Thursday, 09/11/2014 3:34:07 PM

Thursday, September 11, 2014 3:34:07 PM

Post# of 361316
Kenya

In March 2014 the Company's subsidiary company Swala Energy (Kenya) Limited signed a binding farm-out agreement for a 25% working interest in Block 12B in Kenya with CEPSA Kenya Limited, an affiliate of Compañía Española de Petróleos, S.A.U. ("CEPSA"). Under the farm-out agreement, CEPSA committed to immediately pay Swala's past costs capped at US$500,000 and to pay all of Swala's costs associated with the planned 2014 350 kilometre (km) 2D seismic survey capped at US$2.7 million. Subject to certain additional conditions, CEPSA also agreed to pay all of Swala's costs associated with the drilling of up to two exploration wells, each capped at US$7.5 million (net to Swala's working interest).
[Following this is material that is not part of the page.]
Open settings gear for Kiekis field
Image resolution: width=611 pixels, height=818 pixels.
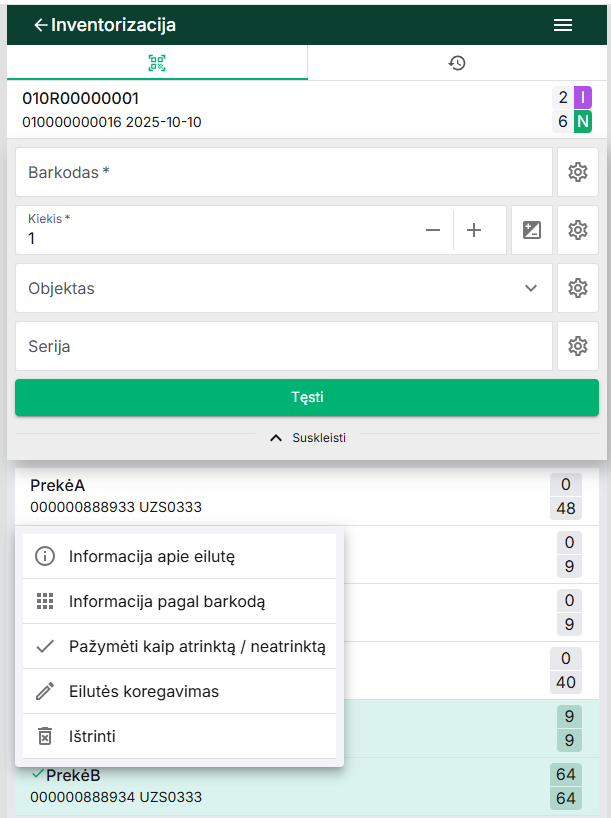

In April 2014 the joint venture commenced its 2D seismic acquisition programme ("Programme") in Block 12B. The survey acquired some 350km of 2D seismic data and ended in late June 2014. The initial results based on preliminary processed data indicated the presence of large-scale faulted structures across the entire basin, together with the presence of shallow volcanics, a feature of the East African Rift System. Initial results, supported by the Company's earlier reinterpretation of available legacy data, suggested a Neogene basin with approximately 3,000 metres of sedimentary fill.